Dealing with Data Masking

Dealing with Data Masking

Engaging Data Explains :

Dealing with Data Masking


The Power BI Reporting Server is a powerful tool, and one of its most intuitive features is the ability to achieve true self-service business intelligence.

So in this blog post we’re going to walk you through the process involved with Self Service BI. You can use the free version of Power BI in order to achieve this, so there is no barrier to entry.

One of the best things about Power BI is that it keeps data masking simple. Sometimes clients have complicated or very specific requirements, so it’s always important to make the process as straightforward as possible.


Unusual Requirements

For example, one client we were working with had an unusual and interesting data masking requirement; they needed to mask their production data, but ensure that it was also human-readable, so that their development and testing team could create a new client portal system. This would have been complicated enough in itself, but their existing platform was also extremely complex, while there was little documentation available to help them understand the data storage process.

And there was another problem as well. The company had insufficient storage space to hold a second (in-line) database, with the quality of production grade, masked data that was needed.

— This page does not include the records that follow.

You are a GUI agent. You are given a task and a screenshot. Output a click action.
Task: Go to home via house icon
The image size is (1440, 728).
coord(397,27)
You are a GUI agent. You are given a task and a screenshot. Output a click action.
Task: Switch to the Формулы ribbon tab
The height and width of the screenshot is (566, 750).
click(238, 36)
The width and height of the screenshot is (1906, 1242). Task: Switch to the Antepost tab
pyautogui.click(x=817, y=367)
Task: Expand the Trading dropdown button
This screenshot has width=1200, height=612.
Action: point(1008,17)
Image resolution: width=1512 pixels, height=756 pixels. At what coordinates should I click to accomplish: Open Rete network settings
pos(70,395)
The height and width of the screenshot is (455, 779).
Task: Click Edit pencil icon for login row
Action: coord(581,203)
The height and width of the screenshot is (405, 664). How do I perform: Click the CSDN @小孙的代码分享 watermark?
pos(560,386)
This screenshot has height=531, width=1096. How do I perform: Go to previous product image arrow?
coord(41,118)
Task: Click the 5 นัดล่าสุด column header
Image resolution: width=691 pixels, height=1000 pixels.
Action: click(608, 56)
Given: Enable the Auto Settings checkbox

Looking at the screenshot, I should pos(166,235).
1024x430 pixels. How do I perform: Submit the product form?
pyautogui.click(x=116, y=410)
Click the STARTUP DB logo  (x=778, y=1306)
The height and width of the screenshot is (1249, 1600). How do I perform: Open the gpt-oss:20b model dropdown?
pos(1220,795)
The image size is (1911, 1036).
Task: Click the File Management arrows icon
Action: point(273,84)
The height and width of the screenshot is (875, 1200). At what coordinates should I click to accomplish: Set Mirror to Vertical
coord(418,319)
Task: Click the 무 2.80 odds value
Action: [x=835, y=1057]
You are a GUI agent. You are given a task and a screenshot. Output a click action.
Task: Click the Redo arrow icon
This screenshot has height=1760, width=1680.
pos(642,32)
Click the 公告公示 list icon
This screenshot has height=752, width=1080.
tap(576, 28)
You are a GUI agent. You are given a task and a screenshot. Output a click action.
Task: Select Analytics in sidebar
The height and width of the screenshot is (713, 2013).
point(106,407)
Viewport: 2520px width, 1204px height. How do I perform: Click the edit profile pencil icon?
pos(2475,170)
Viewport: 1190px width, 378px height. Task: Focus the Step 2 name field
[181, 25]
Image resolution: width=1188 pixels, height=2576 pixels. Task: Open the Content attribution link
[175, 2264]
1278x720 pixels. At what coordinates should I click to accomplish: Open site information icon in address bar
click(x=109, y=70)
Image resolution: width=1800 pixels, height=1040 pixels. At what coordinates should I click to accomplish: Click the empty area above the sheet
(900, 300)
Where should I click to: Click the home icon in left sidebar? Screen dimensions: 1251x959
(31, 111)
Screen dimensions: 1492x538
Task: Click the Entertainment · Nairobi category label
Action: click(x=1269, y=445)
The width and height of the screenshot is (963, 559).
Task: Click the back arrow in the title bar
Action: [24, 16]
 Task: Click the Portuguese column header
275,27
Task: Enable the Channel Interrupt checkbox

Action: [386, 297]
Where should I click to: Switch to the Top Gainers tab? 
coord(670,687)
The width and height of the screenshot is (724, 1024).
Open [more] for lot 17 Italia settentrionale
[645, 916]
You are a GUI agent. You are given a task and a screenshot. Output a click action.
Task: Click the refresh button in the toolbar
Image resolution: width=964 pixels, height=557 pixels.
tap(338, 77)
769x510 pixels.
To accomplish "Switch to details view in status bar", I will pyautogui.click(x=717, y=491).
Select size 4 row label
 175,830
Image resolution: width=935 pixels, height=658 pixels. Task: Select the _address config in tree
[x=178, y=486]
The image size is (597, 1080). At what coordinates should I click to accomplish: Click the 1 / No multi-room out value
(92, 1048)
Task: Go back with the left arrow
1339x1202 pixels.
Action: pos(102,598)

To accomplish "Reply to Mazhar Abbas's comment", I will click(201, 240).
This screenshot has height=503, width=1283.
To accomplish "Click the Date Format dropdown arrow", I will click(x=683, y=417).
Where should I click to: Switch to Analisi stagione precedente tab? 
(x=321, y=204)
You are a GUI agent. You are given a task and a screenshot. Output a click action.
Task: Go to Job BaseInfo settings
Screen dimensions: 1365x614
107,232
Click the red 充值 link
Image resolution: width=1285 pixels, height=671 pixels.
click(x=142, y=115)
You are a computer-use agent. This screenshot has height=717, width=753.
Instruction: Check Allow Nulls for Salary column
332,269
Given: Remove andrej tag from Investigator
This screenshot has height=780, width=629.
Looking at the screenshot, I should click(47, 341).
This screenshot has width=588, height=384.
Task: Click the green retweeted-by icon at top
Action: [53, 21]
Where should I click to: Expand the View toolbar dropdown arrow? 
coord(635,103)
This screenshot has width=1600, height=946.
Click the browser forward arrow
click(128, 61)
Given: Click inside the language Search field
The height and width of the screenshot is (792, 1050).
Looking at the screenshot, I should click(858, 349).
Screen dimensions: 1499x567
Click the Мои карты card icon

As we’re experienced and accomplished in this field, we quickly identified several possible solutions to this scenario. But choosing the best one was critically important. After some assessment, we elected for Redgates Data Masker for the following reasons:

• After a review of the underlying data structure, we reflected that it was too difficult, costly and time-intensive to attempt to transfer the data into the test environment and apply masking rules.

• It was important to make a distinction between masking and obscuring the data. The client wanted human-readable values, so we had to ensure this quality was retained.

• There was a lack of documentation regarding the location of personal identifiable data, which could result in the process missing an important part of the system.

• We also had a requirement to include a verification process, comparing the masked data against the source. This report would then provide us with an insight into whether we had inadvertently masked any records.

We devised a simple plan to extract the data, load it into a SQL database, and then finally complete the masking process. This would allow the client’s development team to export the masked data and transfer it into the client portal.

Technology

Identifying the data was always going to be a tricky process if attempted manually, due to the core system’s conventions around the naming of tables and columns. So to address this, we used WhereScape’s 3D product, which documented the structure of the system into a metadata layer. Our consultant worked closely with the business teams to update the metadata layer, highlighting the fields that contained personally identifiable data, while also adding business definitions.

We also took the opportunity to agree the type of data masking that was needed within the field. The most challenging aspect of this was understanding how the data joined or reused in different tables. But the client provided all of the known diagrams and suggested relationships, which significantly shortened the investigation time involved.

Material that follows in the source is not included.